By looking at the research, Olympic weightlifting and plyometric training yield comparable results with regards to training for power. It has also been noted that although both Olympic weightlifting and plyometric training improve power, they do so in slightly different ways. Olympic weightlifting tends to lead to changes in overall power and technique, while plyometric training relies more on the stretch shortening cycle and coordination of movement (Arabatzi, Kellis, & Villarreal, 2010).
Take Home Points:
My ultimate suggestion for training would be to design a program which effectively utilizes both forms of training. That being said, there are many factors that should be taken into consideration before designing a training program. These factors include availability of equipment, space, knowledge of coaches, and ability of athletes. Olympic weightlifting platforms may not necessarily take up a huge amount of space, but they may not always be a readily accessible option in some training settings. This is where the utilization of plyometric exercises can be ideal, because they can be done practically anywhere with the use of minimal equipment.
Deciding which types of exercises to use for the development of power is important, but the proper execution of those exercises is essential if you are to reap the benefits. Understanding and applying the principles for power development are critical. I have often seen individuals that use Olympic weightlifting and plyometric exercises, but instead of following the principles for building power (low volume with adequate rest), they execute the lifts using principles which are better suited to improve endurance (high volume with minimal rest). I believe Dr Mike Young sums it up best with his statement “Using Olympic lifts for conditioning is like trying to cut a piece of wood with a hammer. It’s the wrong tool for the job.” It is critical to understand the why you are using certain exercises and to them utilize then accordingly.

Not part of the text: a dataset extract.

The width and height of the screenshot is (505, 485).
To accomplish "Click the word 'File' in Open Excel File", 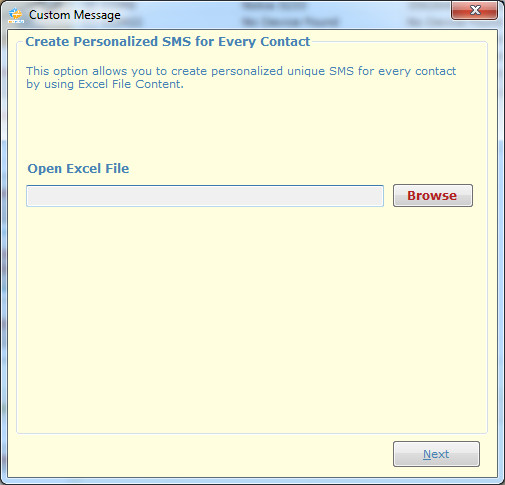I will coord(117,169).
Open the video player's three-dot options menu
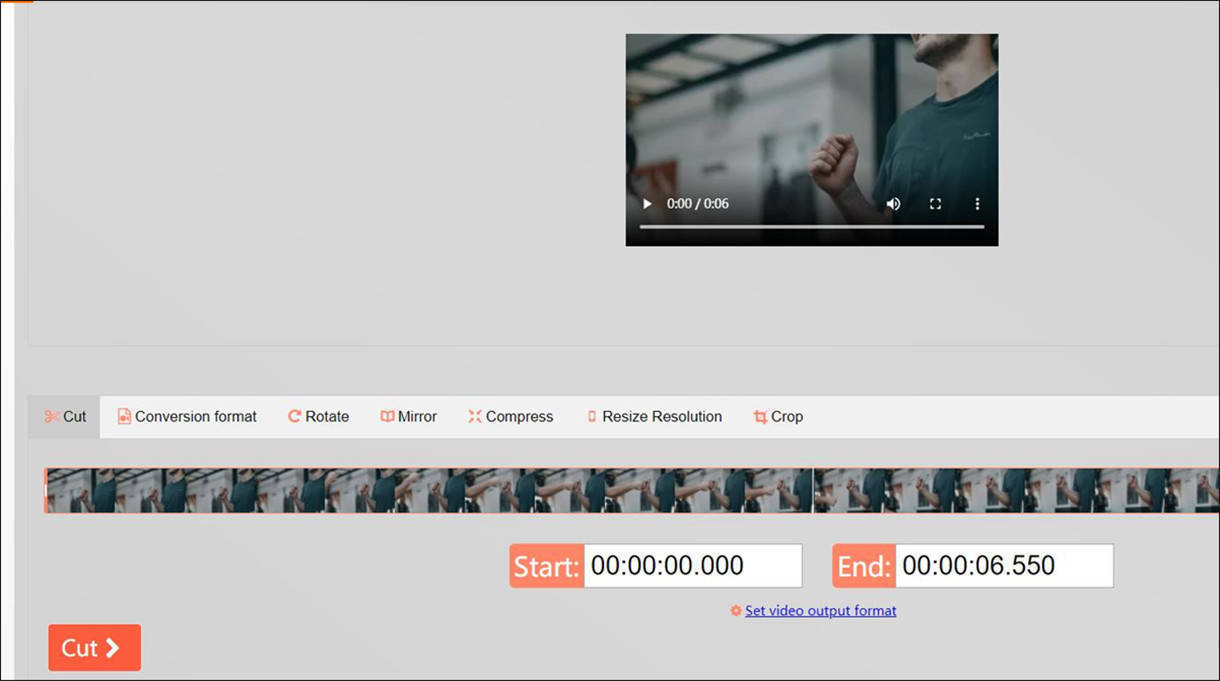Image resolution: width=1220 pixels, height=681 pixels. [x=977, y=204]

- Hackett, D., Davies, T., Soomro, N., & Halaki, M. (2015). Olympic weightlifting training improves vertical jump height in sportspeople: A systematic review with meta-analysis. British Journal of Sports Medicine, 50(14), 865-872.
- Kawamori, N., & Haff, G. G. (2004). The optimal training load for the development of muscular power. Journal of Strength and Conditioning Research, 18(3), 675.
- Arabatzi, F., Kellis, E., & Villarreal, E. S. (2010). Vertical jump biomechanics after plyometric, weight lifting, and combined (weight lifting plyometric) training. Journal of Strength and Conditioning Research, 24(9), 2440-2448.